• SELECTED PASSAGE:
+++++
And none will hear the postman's knock Without a quickening of the heart. For who can bear to feel himself forgotten?

I have been thinking of how easy it is to remember friends these days. If it weren't for my real life friends scattered all over the globe, I might have done away with any or all of my social media accounts more than once. But I love their babies in real life and am far from them in this life, so double tapping is sometimes the best I can do to say, "I love those chubby thighs and I love your new haircut and I love your kitchen renovation and I love your wedding and I love how your puppy makes you smile and I love your laugh and I love your taste in books and poetry and music and aren't you glad we're friends?"

But it is awfully hard to be real life friends when we're scattered so, and don't you ever feel forgotten? I do.

It is December though and Christmas cards aplenty come and birthday cards, them too. Packages galore, envelopes stuffed full, smiling families sitting still in a one in a million shot (Come now, do you think any of us believe that was your first try or your fiftieth?), letters, and reminders that we're not forgotten in real life. (Double taps and "likes" on Facebook don't count.)
+++++
• EXTRACTED DATA:
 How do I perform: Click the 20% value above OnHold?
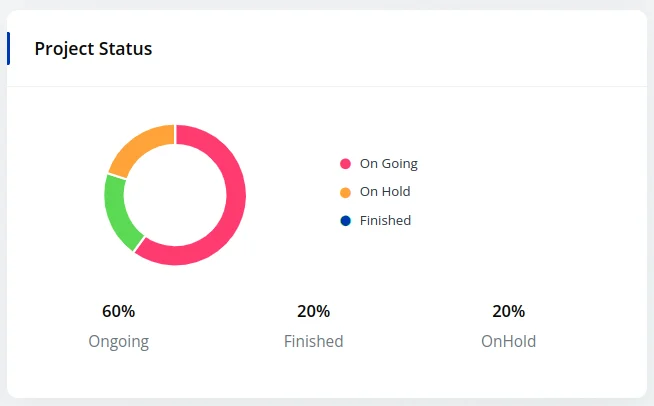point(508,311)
+++++
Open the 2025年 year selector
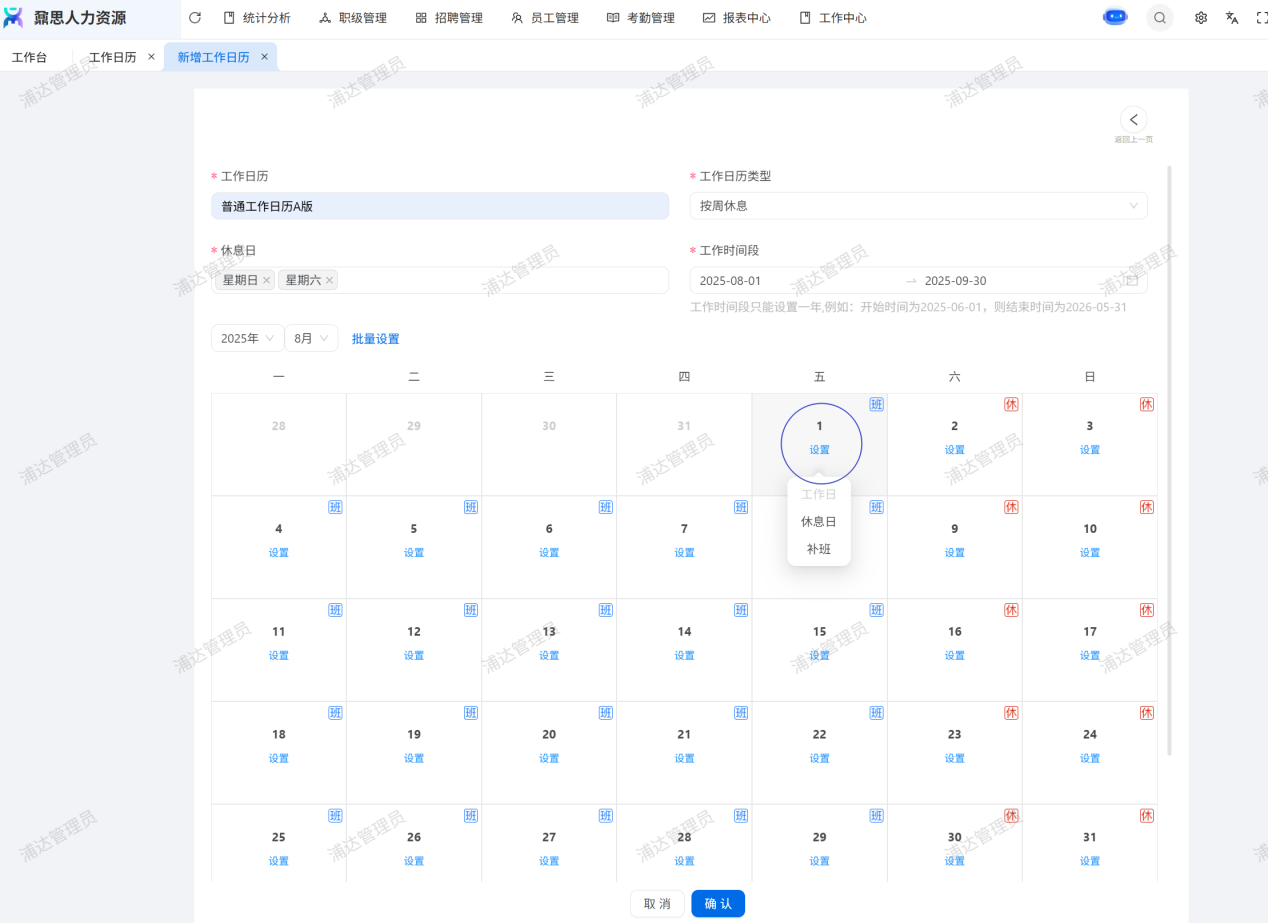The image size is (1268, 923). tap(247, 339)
+++++
• EXERCISE SET:
(1) In the essay about remembering faraway friends, what does the writer say doesn't count as a reminder that we're not forgotten?
(2) Write the next paragraph of the essay about remembering faraway friends, picking up after its final sentence.

• RESULTS OF THE TASKS:
(1) Double taps and "likes" on Facebook.

(2)
I counted up the weddings I've been a part of in my life and there were more than 20 and less than half but more than a quarter of those have gone the way of divorce or have wobbled on the edge of it a time or two. It is easy, I think, to celebrate. But, a friend tells me this week, it is easier for her to mourn with than celebrate, and I think of the slowly ebbing stack of cards in my desk. One sent out each month right before another anniversary of a young friend's death. I want his mother to know she is remembered because to feel yourself forgotten is a worse thing than most of us can bear. It is easy to celebrate, maybe harder to mourn, but what is important is to remember at all.

It all makes me think of David's Psalm after he'd been taken by the Philistines at Gath,

You have kept count of my tossings; put my tears in your bottle. Are they not in your book? (Ps. 56:8)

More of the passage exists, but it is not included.